Geo3DVQA: Evaluating Vision-Language Models for 3D Geospatial Reasoning from Aerial Imagery
Abstract
Three-dimensional geospatial analysis underpins critical applications in urban planning, climate adaptation, and environmental assessment. Current methods rely on expensive specialized sensors (e.g., LiDAR and multispectral) that limit global accessibility. Existing sensor-based and rule-driven methods further struggle with tasks that require the integration of multiple 3D cues, handling uncertainty, and providing interpretable reasoning. We introduce Geo3DVQA, the first comprehensive benchmark for evaluating vision–language models (VLMs) in height-aware 3D geospatial reasoning from RGB-only remote sensing imagery. Unlike traditional sensor-based frameworks, Geo3DVQA emphasizes holistic scenarios that combine elevation, sky view factors, and land cover patterns. The benchmark includes 110k curated question–answer pairs spanning 16 task categories across three complexity levels: single-feature inference, multi-feature reasoning, and application-level spatial analysis.

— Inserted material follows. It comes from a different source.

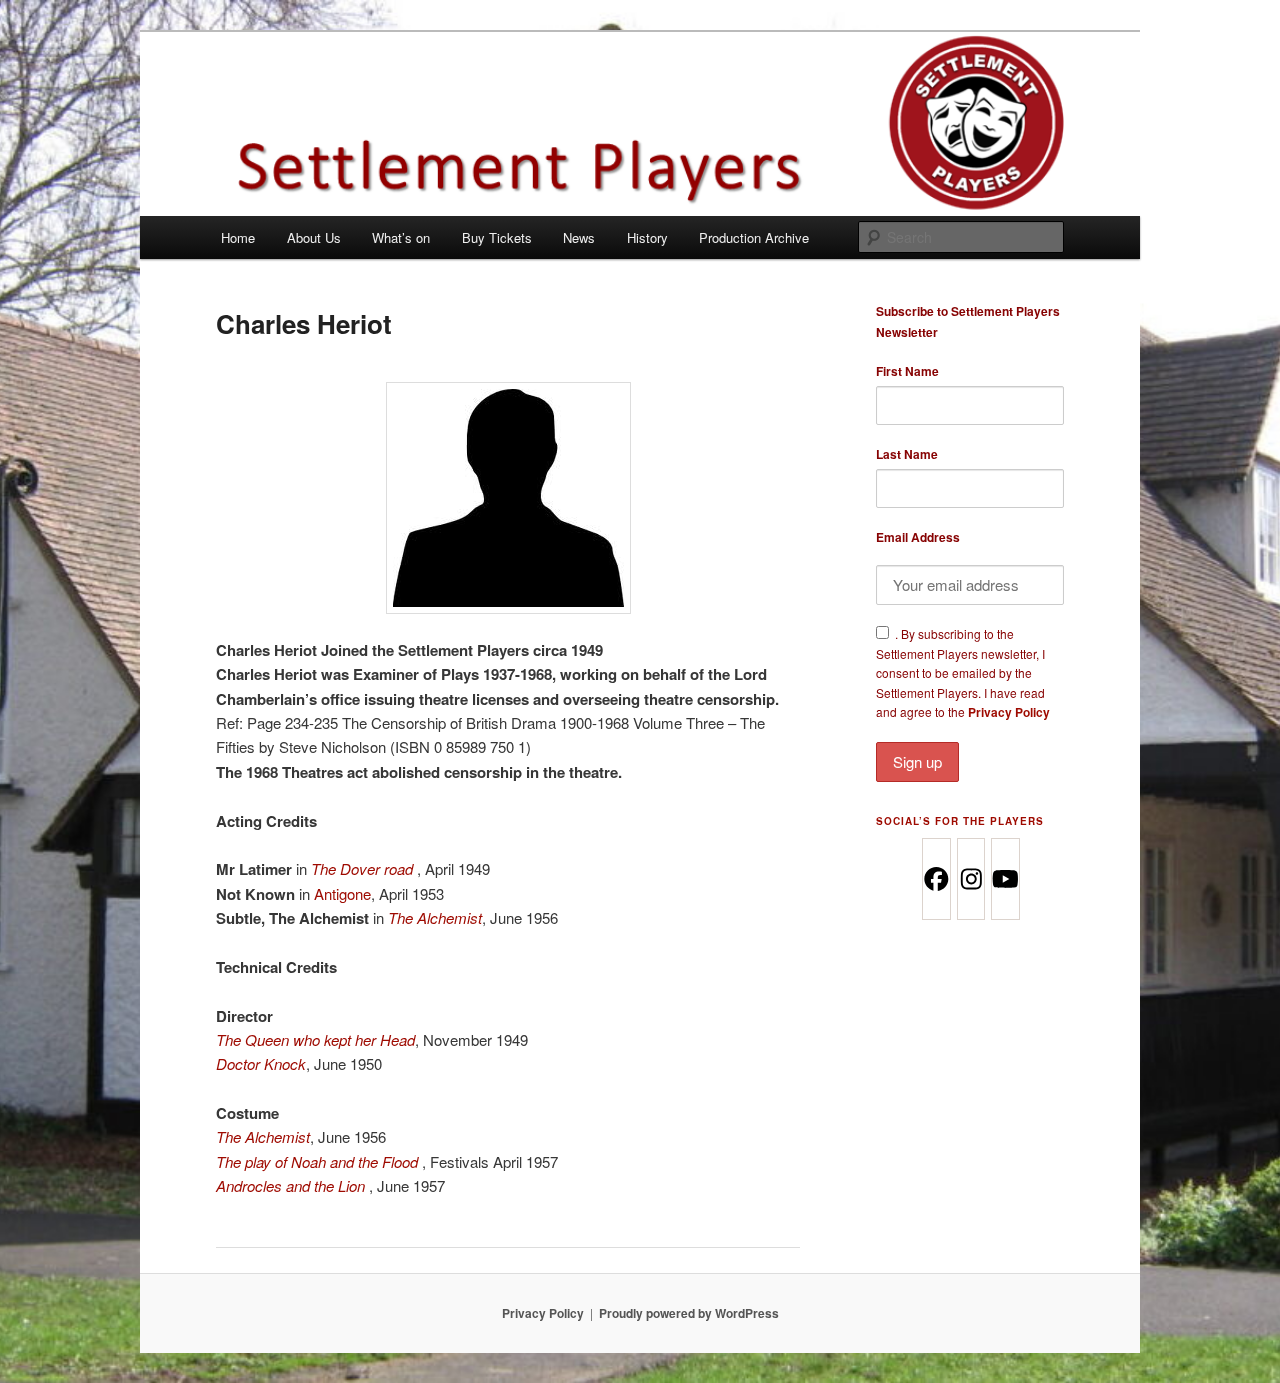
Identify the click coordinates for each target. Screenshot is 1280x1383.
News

The evaluation of ten state-of-the-art VLMs highlights the difficulty of RGB-to-3D reasoning. GPT-4o and Gemini-2.5-Flash achieved only 28.6\% and 33.0\% accuracy respectively, while domain-specific fine-tuning of Qwen2.5-VL-7B achieved 49.6\% (+24.8 points). These results reveal the current VLM limitations and establish a new challenge frontier for scalable and accessible 3D geospatial analyses with holistic reasoning capabilities.